Word and item position data
---+---
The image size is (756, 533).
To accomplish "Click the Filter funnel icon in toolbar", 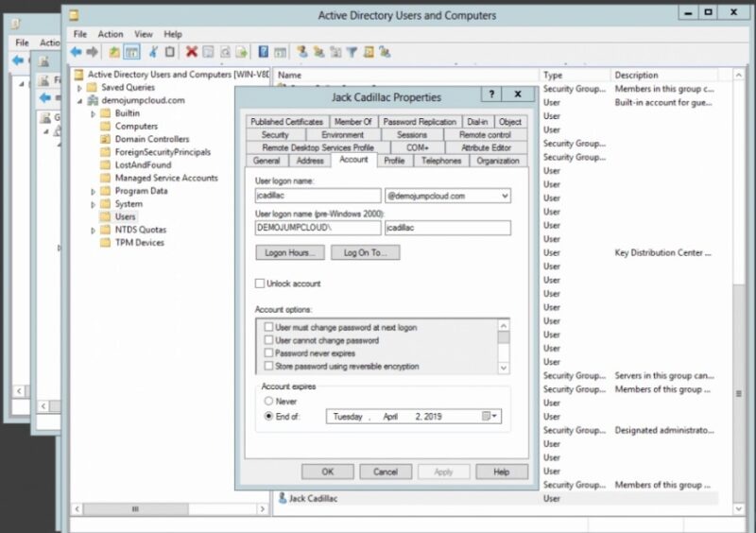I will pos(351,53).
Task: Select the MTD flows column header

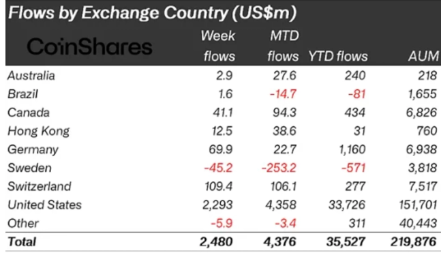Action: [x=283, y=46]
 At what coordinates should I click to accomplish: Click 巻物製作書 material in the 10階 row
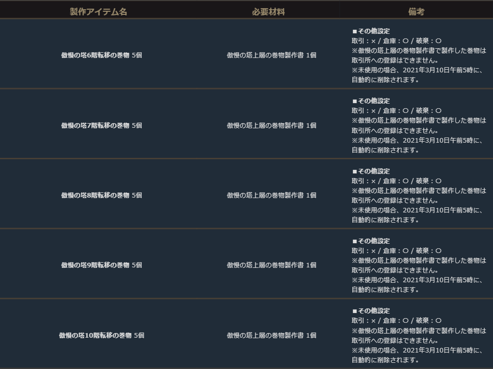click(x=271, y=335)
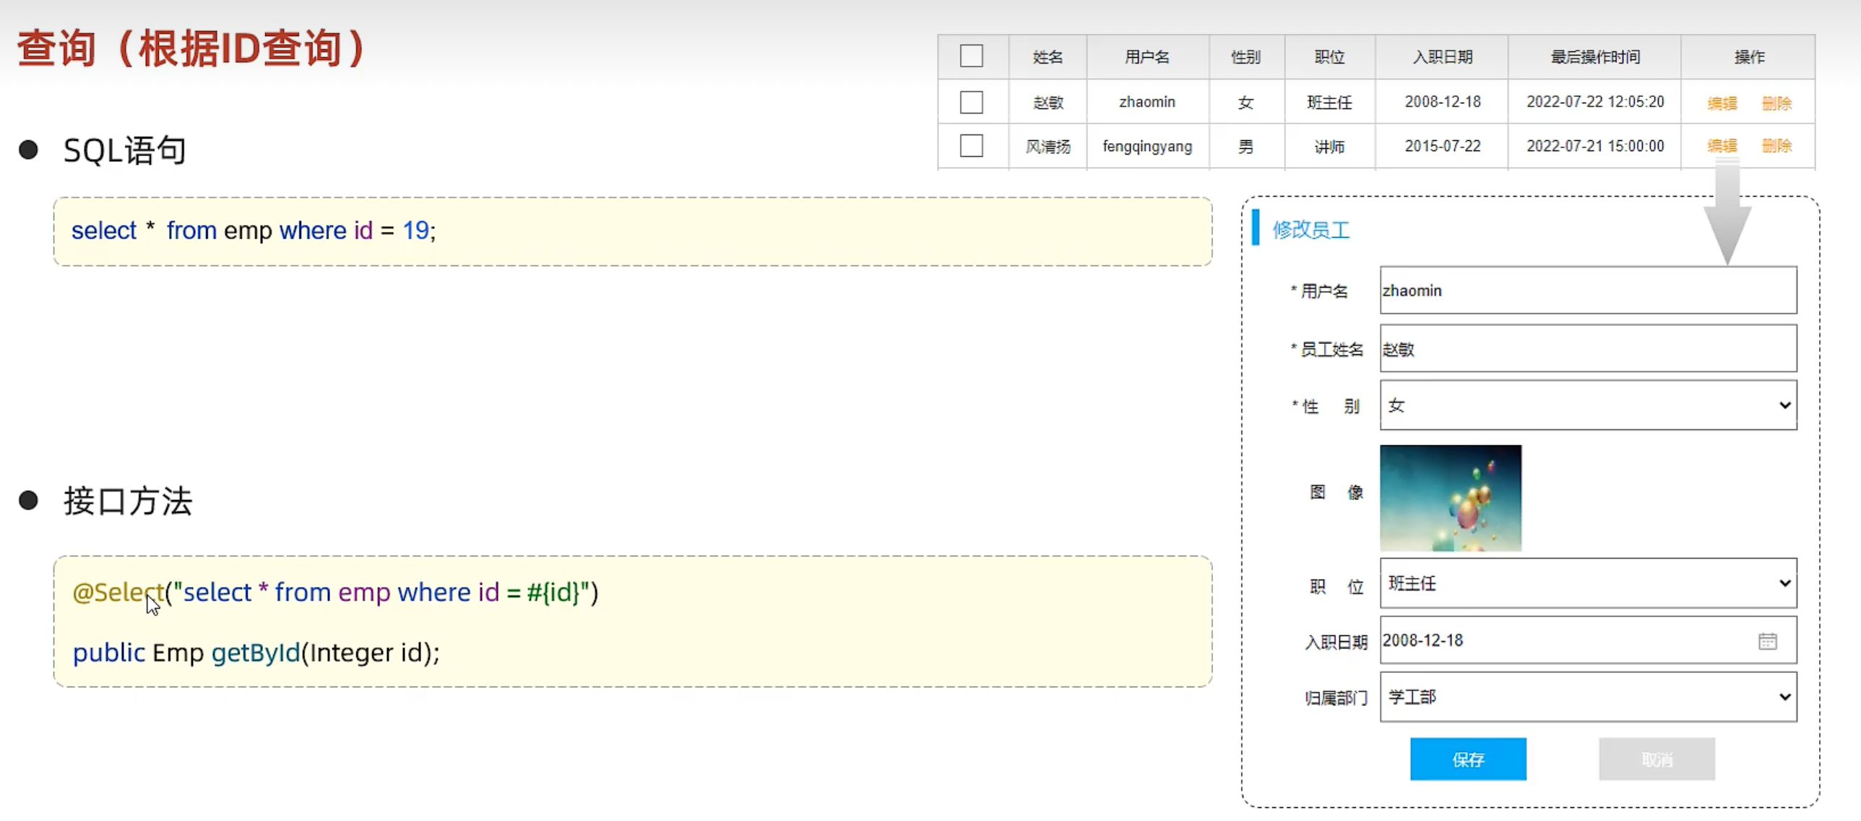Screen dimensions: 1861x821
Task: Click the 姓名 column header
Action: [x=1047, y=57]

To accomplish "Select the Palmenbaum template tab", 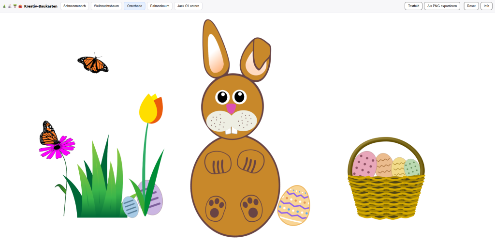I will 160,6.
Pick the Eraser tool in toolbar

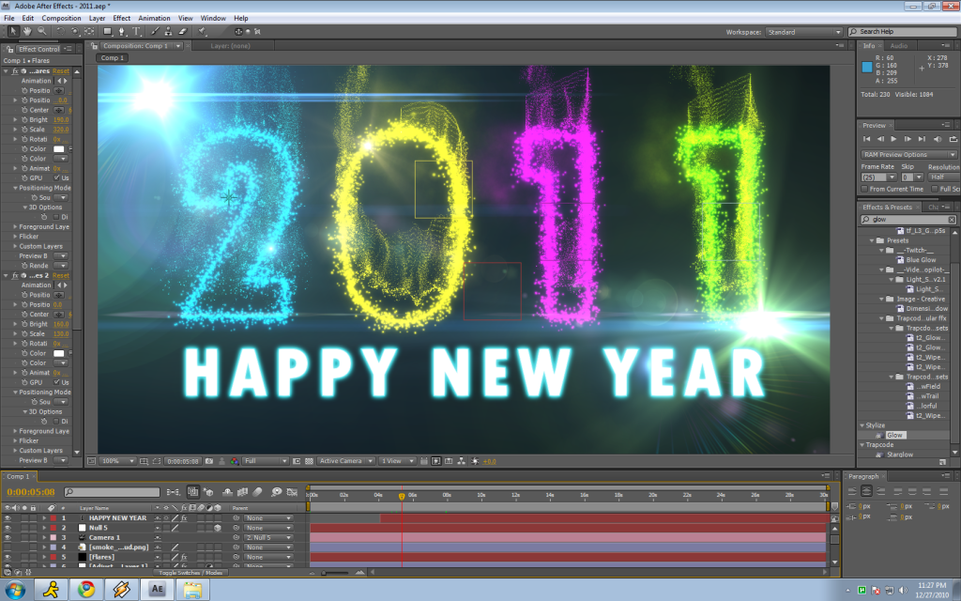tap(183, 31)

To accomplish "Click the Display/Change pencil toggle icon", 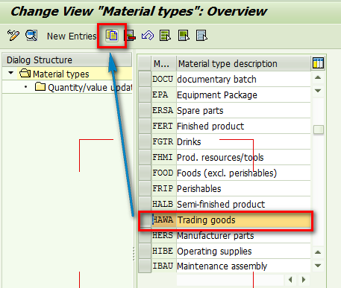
---+---
Problem statement:
How many lines of the material above contain the word "header"? Give only the number.

Written response:
2